Baudelaire consultant
Thomas Clerc © Le Monde
J’AI CROISÉ Charles Baudelaire hier après-midi, près du Forum des Halles. Nous étions samedi et, malgré la foule, je l’ai reconnu tout de suite, désoeuvré parmi les acheteurs. J’en ai profité pour lui demander ce qu’il pensait du projet du Grand Paris. Il a émis un petit rire sardonique qui n’augurait rien de bon, mais à ma surprise il s’y est montré favorable. » Paris doit être élargi parce que Paris n’a pas d’avenir dans la carte postale, m’a-t-il dit dans un raclement de gorge. Une nouvelle extension du domaine augmentera les possibilités esthétiques de notre ville. Les communes annexables sont notre salut. Qui voudrait qu’on reste entre nous ? » Et, joignant le geste à la parole, il me montrait les chalands venus des banlieues, trop occupés à dépenser leurs euros pour prêter attention à nous. » L’important, reprit-il avec exaltation, c’est la dissémination des centres.

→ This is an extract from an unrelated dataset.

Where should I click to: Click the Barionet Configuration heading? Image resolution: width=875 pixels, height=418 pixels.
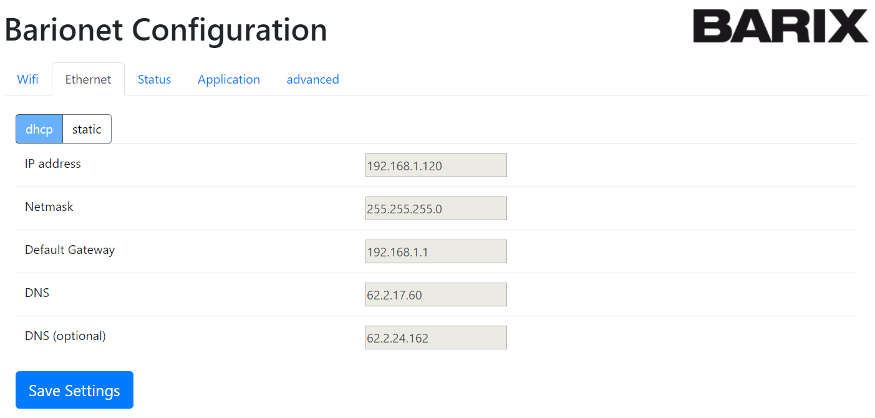[x=166, y=29]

» La force de Paris, c’est son absence de centre, que la prédominance funeste accordée aux Halles a mise en péril. Il faudra bien un jour reboucher ce trou « , dit-il pour honorer Baltard et pour humilier Willerval. Et, dessinant en gestes précis le plan d’une Lutèce future, augmentée mais circonscrite, il poursuivit sa consultation : » Surtout, ne pas abolir l’intra-muros. Paris comporte des frontières lisibles, qui sont la marque du désir. »
Comme je lui demandais si cette débauche environnante de marchandises et de messages ne le dégoûtait pas, il se mit au contraire à me faire l’apologie des signes des rues. Lui qui avait pourtant déclaré son » immense nausée des affiches » ne se contredisait-il pas ? Alors je vis qu’il allait me confier une sorte de secret poétique parisien. Baissant la voix, il me dit qu’il fallait, de temps en temps, interrompre la jouissance esthétique trop forte de la capitale ; je le regardai, intrigué. » Les villes invivables sont les villes homogènes. A Vitrolles ou à Venise, pour prendre des exemples extrêmes, la laideur ou la beauté sont absolues, définitives. A Paris, le charme marche aux rencontres fâcheuses : un volet métallique, un potelet de trottoir sont des vexations pour l’oeil qui se satisfait de la réalité, pas pour celui qui recompose le paysage à sa guise. » Pour me convaincre, il me désigna un panneau publicitaire qui tronquait la vue de la fontaine des Innocents en présentant la photo d’un mannequin dénudé. N’était-ce pas un de ces contrastes qui précipitent la ville moderne dans un climat d’irréalité soudain ? J’aurais bien voulu poursuivre cette conversation sur le devenir de ma ville fétiche, mais dans la bousculade, mon Baudelaire s’était évanoui et je me retrouvai nez à nez avec le simulacre d’une plantureuse créature internationale.
- Thomas Clerc
- Thomas Clerc, 42 ans, enseigne la littérature à l’université Paris-X (Nanterre). Il vient de publier Paris, musée du XXIe siècle. Le 10e arrondissement ( » L’Arbalète « , Gallimard, 2007).